Quote the lines of the records word for word, beginning with the line that contains "This screenshot has height=410, width=497." and continuing to the end of the records.

○ ○ ○ ○

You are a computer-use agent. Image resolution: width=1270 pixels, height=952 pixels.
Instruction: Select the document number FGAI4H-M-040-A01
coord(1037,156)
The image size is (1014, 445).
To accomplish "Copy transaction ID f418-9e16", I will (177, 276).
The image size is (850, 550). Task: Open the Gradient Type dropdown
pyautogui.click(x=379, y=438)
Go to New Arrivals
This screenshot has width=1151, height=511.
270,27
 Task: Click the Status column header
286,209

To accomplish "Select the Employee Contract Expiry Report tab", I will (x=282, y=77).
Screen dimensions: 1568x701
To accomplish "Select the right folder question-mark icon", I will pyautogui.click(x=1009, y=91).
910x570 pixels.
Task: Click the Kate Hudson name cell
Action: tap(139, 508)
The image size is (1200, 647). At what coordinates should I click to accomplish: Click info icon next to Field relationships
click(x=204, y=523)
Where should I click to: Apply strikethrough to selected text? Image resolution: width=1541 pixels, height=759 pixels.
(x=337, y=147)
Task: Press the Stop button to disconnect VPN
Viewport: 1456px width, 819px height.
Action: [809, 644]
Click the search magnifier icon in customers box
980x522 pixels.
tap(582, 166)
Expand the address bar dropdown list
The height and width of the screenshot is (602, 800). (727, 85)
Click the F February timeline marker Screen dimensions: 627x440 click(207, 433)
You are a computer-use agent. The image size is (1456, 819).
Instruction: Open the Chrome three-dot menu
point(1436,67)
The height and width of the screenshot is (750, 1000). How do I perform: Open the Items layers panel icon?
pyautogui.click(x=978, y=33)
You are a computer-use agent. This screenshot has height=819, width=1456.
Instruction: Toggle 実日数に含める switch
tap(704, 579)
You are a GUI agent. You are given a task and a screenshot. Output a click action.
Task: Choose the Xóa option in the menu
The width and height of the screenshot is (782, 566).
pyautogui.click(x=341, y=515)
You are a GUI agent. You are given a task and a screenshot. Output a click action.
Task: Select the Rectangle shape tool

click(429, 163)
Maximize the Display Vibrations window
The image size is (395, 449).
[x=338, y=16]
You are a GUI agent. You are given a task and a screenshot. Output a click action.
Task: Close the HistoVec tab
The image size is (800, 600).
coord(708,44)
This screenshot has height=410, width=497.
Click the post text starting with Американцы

○ ○ ○ ○

:: FULL RESPONSE ::
This screenshot has height=410, width=497.
Click the post text starting with Американцы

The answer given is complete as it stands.